▶ [What you need to do]
All records should be reproduced verbatim.
** Opening Exercise data block **
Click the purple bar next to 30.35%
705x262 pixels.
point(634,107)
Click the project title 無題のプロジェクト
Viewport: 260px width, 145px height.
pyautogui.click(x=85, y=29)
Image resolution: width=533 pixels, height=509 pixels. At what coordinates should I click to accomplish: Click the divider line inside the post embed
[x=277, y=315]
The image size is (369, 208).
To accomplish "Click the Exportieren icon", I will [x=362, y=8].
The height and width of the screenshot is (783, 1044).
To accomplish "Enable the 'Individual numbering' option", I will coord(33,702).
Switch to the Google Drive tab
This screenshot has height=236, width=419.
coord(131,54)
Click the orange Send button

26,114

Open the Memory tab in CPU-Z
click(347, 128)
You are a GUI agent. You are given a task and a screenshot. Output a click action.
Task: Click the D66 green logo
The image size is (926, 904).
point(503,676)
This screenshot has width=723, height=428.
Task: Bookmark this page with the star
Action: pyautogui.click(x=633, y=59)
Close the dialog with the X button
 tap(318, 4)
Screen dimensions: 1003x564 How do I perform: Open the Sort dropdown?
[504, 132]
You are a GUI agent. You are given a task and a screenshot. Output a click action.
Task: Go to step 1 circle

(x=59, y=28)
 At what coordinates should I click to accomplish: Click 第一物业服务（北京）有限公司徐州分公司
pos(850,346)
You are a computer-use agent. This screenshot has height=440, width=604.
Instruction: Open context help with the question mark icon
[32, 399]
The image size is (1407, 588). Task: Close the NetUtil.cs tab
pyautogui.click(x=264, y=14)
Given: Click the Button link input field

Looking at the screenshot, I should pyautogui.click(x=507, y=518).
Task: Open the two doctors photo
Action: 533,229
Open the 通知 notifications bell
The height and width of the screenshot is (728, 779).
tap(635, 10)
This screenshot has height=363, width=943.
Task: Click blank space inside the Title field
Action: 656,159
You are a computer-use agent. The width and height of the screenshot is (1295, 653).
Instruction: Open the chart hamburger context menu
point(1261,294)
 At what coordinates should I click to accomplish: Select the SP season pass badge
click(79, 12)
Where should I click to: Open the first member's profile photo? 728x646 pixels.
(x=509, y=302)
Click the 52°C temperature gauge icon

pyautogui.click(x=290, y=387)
** Closing Exercise data block **
▶ [Response area]
Click the purple bar next to 30.35%
705x262 pixels.
point(634,107)
Click the project title 無題のプロジェクト
Viewport: 260px width, 145px height.
pyautogui.click(x=85, y=29)
Image resolution: width=533 pixels, height=509 pixels. At what coordinates should I click to accomplish: Click the divider line inside the post embed
[x=277, y=315]
The image size is (369, 208).
To accomplish "Click the Exportieren icon", I will [x=362, y=8].
The height and width of the screenshot is (783, 1044).
To accomplish "Enable the 'Individual numbering' option", I will coord(33,702).
Switch to the Google Drive tab
This screenshot has height=236, width=419.
coord(131,54)
Click the orange Send button

26,114

Open the Memory tab in CPU-Z
click(347, 128)
You are a GUI agent. You are given a task and a screenshot. Output a click action.
Task: Click the D66 green logo
The image size is (926, 904).
point(503,676)
This screenshot has width=723, height=428.
Task: Bookmark this page with the star
Action: pyautogui.click(x=633, y=59)
Close the dialog with the X button
 tap(318, 4)
Screen dimensions: 1003x564 How do I perform: Open the Sort dropdown?
[504, 132]
You are a GUI agent. You are given a task and a screenshot. Output a click action.
Task: Go to step 1 circle

(x=59, y=28)
 At what coordinates should I click to accomplish: Click 第一物业服务（北京）有限公司徐州分公司
pos(850,346)
You are a computer-use agent. This screenshot has height=440, width=604.
Instruction: Open context help with the question mark icon
[32, 399]
The image size is (1407, 588). Task: Close the NetUtil.cs tab
pyautogui.click(x=264, y=14)
Given: Click the Button link input field

Looking at the screenshot, I should pyautogui.click(x=507, y=518).
Task: Open the two doctors photo
Action: 533,229
Open the 通知 notifications bell
The height and width of the screenshot is (728, 779).
tap(635, 10)
This screenshot has height=363, width=943.
Task: Click blank space inside the Title field
Action: 656,159
You are a computer-use agent. The width and height of the screenshot is (1295, 653).
Instruction: Open the chart hamburger context menu
point(1261,294)
 At what coordinates should I click to accomplish: Select the SP season pass badge
click(79, 12)
Where should I click to: Open the first member's profile photo? 728x646 pixels.
(x=509, y=302)
Click the 52°C temperature gauge icon

pyautogui.click(x=290, y=387)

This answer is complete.